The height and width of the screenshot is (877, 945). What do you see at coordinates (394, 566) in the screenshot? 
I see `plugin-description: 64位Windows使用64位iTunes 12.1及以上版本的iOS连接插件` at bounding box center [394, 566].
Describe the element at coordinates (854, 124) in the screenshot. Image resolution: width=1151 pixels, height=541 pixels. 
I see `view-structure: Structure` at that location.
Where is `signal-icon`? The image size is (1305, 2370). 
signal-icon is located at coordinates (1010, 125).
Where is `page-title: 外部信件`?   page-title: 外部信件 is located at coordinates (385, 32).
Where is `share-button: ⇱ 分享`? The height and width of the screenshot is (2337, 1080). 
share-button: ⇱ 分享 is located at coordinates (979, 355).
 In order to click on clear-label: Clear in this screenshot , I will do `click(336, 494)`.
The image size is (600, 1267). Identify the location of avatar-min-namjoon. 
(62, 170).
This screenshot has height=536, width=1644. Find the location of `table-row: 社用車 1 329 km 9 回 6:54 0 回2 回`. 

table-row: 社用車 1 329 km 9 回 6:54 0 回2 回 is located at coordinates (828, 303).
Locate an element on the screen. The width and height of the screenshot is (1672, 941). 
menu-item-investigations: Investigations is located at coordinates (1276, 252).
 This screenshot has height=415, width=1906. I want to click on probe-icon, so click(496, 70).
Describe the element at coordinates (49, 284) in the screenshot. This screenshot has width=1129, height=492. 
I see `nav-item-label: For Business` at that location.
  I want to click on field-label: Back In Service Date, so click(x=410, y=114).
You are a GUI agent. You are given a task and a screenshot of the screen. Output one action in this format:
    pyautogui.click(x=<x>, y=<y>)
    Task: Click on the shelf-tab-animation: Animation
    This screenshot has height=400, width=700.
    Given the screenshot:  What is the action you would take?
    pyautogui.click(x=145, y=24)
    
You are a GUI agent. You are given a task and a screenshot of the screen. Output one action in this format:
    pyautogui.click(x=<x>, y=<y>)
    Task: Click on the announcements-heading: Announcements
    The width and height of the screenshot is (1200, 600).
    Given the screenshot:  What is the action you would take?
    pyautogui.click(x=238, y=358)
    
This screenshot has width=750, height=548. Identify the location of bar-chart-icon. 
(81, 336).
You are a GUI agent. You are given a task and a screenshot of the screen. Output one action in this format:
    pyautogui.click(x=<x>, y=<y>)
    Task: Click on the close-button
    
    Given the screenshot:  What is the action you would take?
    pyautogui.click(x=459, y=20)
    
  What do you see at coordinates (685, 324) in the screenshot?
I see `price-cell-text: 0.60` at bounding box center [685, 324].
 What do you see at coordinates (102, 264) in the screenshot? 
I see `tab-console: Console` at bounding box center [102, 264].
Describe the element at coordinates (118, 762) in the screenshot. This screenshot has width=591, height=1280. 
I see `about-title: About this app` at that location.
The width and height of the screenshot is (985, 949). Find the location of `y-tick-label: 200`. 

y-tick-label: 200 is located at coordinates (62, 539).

● **Problem to work on**:
Please copy every record above word for word, with no changes.

● **Answer to this task**:
The height and width of the screenshot is (877, 945). What do you see at coordinates (394, 566) in the screenshot? 
I see `plugin-description: 64位Windows使用64位iTunes 12.1及以上版本的iOS连接插件` at bounding box center [394, 566].
Describe the element at coordinates (854, 124) in the screenshot. Image resolution: width=1151 pixels, height=541 pixels. 
I see `view-structure: Structure` at that location.
Where is `signal-icon`? The image size is (1305, 2370). 
signal-icon is located at coordinates (1010, 125).
Where is `page-title: 外部信件`?   page-title: 外部信件 is located at coordinates (385, 32).
Where is `share-button: ⇱ 分享`? The height and width of the screenshot is (2337, 1080). 
share-button: ⇱ 分享 is located at coordinates (979, 355).
 In order to click on clear-label: Clear in this screenshot , I will do `click(336, 494)`.
The image size is (600, 1267). Identify the location of avatar-min-namjoon. 
(62, 170).
This screenshot has height=536, width=1644. Find the location of `table-row: 社用車 1 329 km 9 回 6:54 0 回2 回`. 

table-row: 社用車 1 329 km 9 回 6:54 0 回2 回 is located at coordinates (828, 303).
Locate an element on the screen. The width and height of the screenshot is (1672, 941). 
menu-item-investigations: Investigations is located at coordinates (1276, 252).
 This screenshot has height=415, width=1906. I want to click on probe-icon, so click(496, 70).
Describe the element at coordinates (49, 284) in the screenshot. This screenshot has width=1129, height=492. 
I see `nav-item-label: For Business` at that location.
  I want to click on field-label: Back In Service Date, so click(x=410, y=114).
You are a GUI agent. You are given a task and a screenshot of the screen. Output one action in this format:
    pyautogui.click(x=<x>, y=<y>)
    Task: Click on the shelf-tab-animation: Animation
    This screenshot has height=400, width=700.
    Given the screenshot:  What is the action you would take?
    pyautogui.click(x=145, y=24)
    
You are a GUI agent. You are given a task and a screenshot of the screen. Output one action in this format:
    pyautogui.click(x=<x>, y=<y>)
    Task: Click on the announcements-heading: Announcements
    The width and height of the screenshot is (1200, 600).
    Given the screenshot:  What is the action you would take?
    pyautogui.click(x=238, y=358)
    
This screenshot has width=750, height=548. Identify the location of bar-chart-icon. 
(81, 336).
You are a GUI agent. You are given a task and a screenshot of the screen. Output one action in this format:
    pyautogui.click(x=<x>, y=<y>)
    Task: Click on the close-button
    
    Given the screenshot:  What is the action you would take?
    pyautogui.click(x=459, y=20)
    
  What do you see at coordinates (685, 324) in the screenshot?
I see `price-cell-text: 0.60` at bounding box center [685, 324].
 What do you see at coordinates (102, 264) in the screenshot? 
I see `tab-console: Console` at bounding box center [102, 264].
Describe the element at coordinates (118, 762) in the screenshot. This screenshot has width=591, height=1280. 
I see `about-title: About this app` at that location.
The width and height of the screenshot is (985, 949). Find the location of `y-tick-label: 200`. 

y-tick-label: 200 is located at coordinates (62, 539).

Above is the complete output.